Everything from the line with "Instruction: Open notifications bell icon" through the end of the entries must be transcribed exactly; no other lines belong in the answer.
[[ EXTRACTED ENTRIES, beginning ]]
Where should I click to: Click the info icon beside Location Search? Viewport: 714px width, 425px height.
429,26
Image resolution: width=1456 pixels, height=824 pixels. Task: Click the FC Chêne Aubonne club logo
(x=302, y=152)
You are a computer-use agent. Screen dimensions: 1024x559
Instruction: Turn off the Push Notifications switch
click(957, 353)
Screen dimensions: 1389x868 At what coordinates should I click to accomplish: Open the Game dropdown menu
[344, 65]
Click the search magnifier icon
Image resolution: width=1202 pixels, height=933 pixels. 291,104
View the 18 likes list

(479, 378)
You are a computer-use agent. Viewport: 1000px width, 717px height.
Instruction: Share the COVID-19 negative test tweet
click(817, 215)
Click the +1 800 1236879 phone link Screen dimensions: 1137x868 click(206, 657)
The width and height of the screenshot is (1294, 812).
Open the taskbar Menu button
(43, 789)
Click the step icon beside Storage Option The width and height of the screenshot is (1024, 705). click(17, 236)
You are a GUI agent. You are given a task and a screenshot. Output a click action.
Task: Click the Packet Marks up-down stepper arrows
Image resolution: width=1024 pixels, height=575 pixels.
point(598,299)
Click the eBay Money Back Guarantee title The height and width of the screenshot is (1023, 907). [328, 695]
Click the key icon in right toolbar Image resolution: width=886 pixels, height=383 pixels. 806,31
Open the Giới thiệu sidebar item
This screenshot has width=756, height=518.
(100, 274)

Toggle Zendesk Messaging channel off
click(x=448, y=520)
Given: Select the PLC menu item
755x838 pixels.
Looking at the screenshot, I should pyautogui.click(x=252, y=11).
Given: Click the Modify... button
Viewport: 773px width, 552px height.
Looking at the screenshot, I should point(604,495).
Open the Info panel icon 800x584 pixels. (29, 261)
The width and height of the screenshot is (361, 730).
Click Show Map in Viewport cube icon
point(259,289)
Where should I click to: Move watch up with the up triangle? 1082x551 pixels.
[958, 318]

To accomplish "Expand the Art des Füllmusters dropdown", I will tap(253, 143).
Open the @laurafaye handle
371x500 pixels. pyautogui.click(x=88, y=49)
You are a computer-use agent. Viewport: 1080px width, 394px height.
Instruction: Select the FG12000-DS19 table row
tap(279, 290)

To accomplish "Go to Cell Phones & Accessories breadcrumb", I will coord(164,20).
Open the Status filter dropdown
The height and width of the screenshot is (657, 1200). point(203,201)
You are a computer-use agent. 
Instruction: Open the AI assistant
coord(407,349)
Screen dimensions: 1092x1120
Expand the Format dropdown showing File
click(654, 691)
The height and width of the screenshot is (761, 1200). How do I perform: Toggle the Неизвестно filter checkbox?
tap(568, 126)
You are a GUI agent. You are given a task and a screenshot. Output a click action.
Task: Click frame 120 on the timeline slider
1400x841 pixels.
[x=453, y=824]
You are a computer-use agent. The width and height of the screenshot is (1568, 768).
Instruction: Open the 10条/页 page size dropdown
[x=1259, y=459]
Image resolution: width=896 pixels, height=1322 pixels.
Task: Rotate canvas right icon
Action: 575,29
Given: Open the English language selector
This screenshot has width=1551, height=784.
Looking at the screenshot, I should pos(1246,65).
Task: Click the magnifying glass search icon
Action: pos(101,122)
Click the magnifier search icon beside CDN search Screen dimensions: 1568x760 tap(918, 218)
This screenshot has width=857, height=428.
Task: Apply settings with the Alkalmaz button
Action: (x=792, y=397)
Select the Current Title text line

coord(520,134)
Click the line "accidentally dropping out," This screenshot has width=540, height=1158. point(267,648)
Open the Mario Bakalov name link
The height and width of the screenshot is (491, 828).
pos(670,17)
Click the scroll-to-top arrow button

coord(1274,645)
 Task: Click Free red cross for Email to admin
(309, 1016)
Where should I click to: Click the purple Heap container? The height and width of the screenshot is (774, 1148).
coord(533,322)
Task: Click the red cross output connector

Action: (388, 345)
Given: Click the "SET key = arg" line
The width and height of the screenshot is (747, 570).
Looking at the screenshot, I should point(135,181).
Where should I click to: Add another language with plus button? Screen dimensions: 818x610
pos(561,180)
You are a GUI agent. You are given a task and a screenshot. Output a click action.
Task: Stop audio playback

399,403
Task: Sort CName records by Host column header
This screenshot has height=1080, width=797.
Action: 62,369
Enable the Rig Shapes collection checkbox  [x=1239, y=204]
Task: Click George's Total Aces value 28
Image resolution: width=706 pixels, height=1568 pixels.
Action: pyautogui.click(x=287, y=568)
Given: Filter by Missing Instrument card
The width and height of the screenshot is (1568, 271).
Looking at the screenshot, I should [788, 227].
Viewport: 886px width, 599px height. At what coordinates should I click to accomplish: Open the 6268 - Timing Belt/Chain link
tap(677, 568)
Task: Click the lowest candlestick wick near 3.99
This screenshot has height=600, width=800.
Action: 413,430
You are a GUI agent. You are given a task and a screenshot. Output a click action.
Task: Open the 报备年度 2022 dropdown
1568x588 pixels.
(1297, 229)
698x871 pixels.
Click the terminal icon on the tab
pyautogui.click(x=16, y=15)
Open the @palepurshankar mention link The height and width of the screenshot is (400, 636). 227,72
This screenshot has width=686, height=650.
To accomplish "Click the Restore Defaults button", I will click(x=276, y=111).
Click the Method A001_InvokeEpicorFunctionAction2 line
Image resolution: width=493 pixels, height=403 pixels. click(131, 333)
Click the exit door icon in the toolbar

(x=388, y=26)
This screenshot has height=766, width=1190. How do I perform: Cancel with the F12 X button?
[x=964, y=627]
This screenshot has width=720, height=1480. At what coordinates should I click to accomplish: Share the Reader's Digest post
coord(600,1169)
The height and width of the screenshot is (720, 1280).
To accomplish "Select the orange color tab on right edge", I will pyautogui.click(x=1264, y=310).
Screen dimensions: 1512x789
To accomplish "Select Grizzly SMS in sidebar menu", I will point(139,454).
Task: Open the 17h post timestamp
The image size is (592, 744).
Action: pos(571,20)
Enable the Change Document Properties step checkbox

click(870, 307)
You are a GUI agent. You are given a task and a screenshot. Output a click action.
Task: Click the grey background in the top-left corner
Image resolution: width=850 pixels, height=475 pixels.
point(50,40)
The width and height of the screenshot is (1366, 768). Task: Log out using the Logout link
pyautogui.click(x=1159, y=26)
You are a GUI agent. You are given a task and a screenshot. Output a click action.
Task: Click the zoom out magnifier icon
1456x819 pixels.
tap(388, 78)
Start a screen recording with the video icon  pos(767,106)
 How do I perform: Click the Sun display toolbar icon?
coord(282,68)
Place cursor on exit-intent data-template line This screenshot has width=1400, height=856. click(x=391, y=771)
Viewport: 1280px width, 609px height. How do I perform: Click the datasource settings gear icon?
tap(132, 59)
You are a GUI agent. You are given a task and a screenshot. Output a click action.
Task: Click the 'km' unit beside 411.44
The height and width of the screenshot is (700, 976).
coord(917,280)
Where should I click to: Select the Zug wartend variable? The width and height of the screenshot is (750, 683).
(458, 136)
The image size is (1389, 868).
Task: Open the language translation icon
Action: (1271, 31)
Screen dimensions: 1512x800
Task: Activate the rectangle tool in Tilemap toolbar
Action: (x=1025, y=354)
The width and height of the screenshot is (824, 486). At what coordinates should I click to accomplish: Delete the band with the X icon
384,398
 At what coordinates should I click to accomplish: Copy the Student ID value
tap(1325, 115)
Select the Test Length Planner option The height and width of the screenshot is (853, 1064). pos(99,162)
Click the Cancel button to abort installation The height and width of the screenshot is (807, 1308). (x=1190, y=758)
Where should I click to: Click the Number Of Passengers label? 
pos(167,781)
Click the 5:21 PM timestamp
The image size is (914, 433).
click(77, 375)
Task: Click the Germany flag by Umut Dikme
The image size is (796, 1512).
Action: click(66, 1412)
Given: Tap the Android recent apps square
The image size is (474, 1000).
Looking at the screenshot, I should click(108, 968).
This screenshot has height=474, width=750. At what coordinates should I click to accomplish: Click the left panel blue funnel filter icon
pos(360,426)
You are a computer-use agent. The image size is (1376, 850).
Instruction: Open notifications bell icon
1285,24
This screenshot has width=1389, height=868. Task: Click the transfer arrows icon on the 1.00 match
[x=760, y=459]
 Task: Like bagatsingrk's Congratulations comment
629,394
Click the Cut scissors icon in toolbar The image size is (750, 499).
[[ EXTRACTED ENTRIES, end ]]
RESULT OF THE TASK>
Instruction: Open notifications bell icon
1285,24
This screenshot has width=1389, height=868. Task: Click the transfer arrows icon on the 1.00 match
[x=760, y=459]
 Task: Like bagatsingrk's Congratulations comment
629,394
Click the Cut scissors icon in toolbar The image size is (750, 499).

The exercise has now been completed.